[Records contained in a dataset]
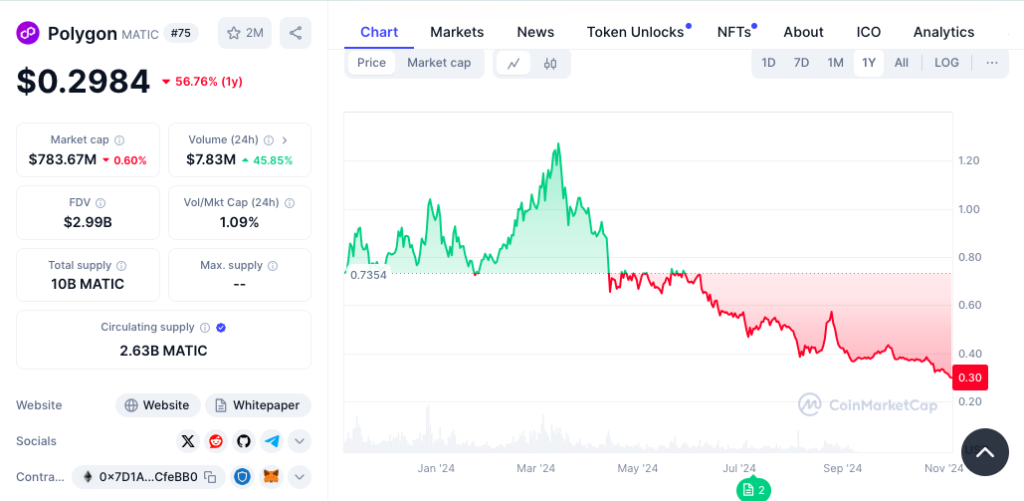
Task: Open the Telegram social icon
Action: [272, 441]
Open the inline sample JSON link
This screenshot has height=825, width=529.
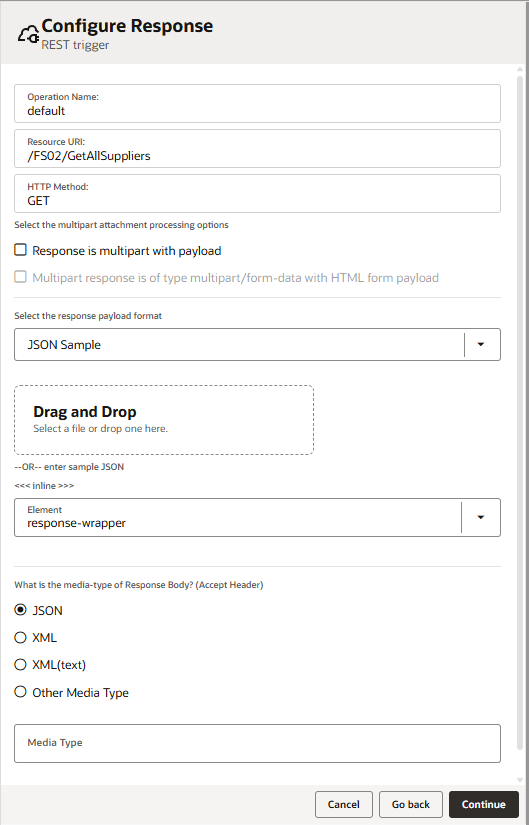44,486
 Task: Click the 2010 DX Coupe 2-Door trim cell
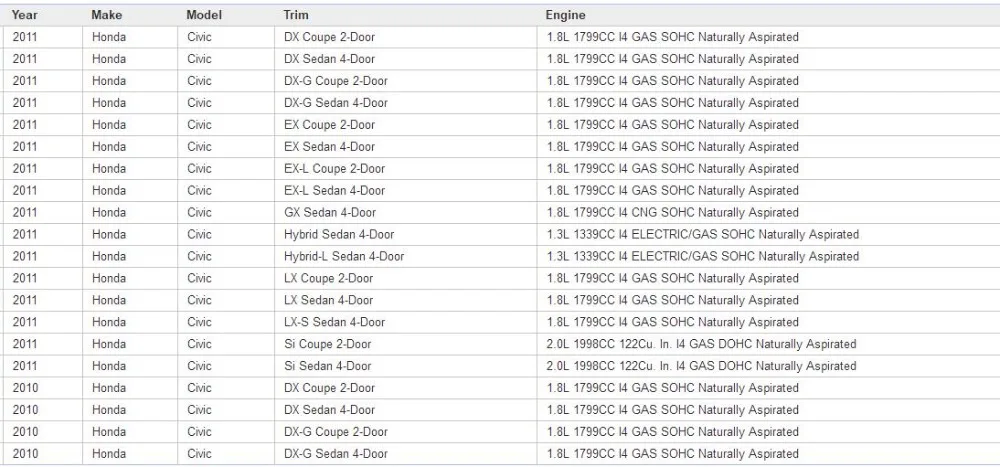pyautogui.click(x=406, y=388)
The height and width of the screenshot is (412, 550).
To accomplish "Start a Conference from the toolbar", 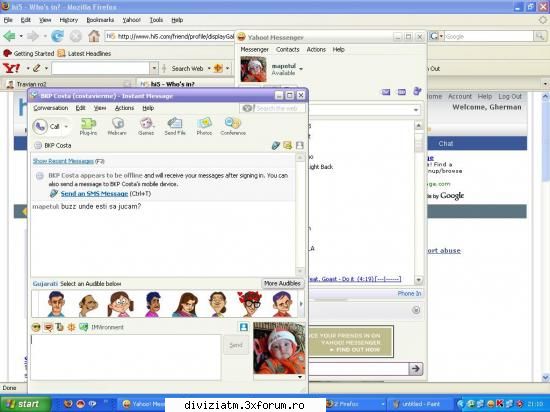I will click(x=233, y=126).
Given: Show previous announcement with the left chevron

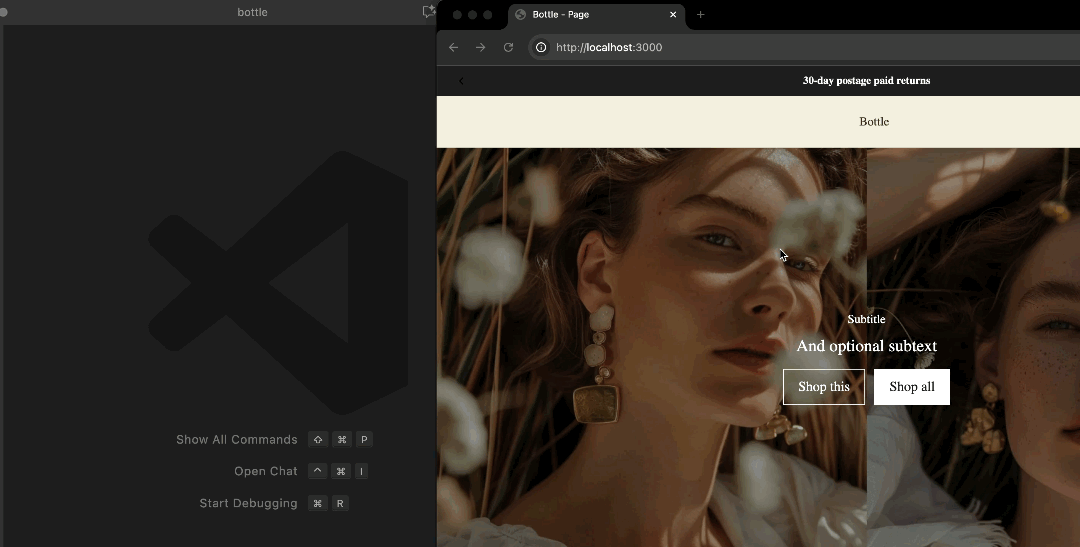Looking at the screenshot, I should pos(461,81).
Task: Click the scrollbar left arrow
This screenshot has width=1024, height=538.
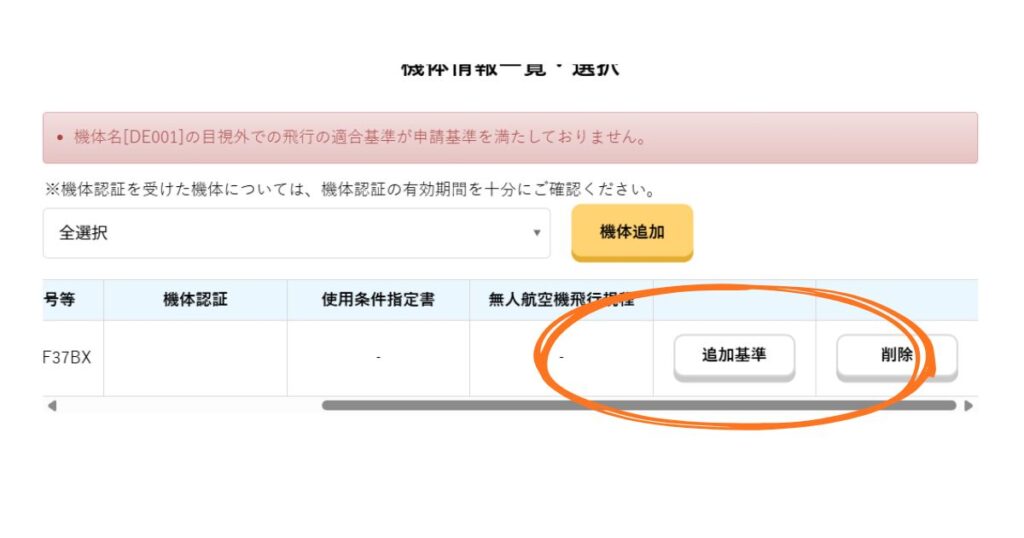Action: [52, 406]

### Task to carry out
Find the line that contains "Given: Show previous" and repeat it, along with every line after it to the end of the data, exactly; drop the pictures.

### Answer
Given: Show previous announcement with the left chevron

Looking at the screenshot, I should pos(461,81).
Task: Click the scrollbar left arrow
This screenshot has width=1024, height=538.
Action: [52, 406]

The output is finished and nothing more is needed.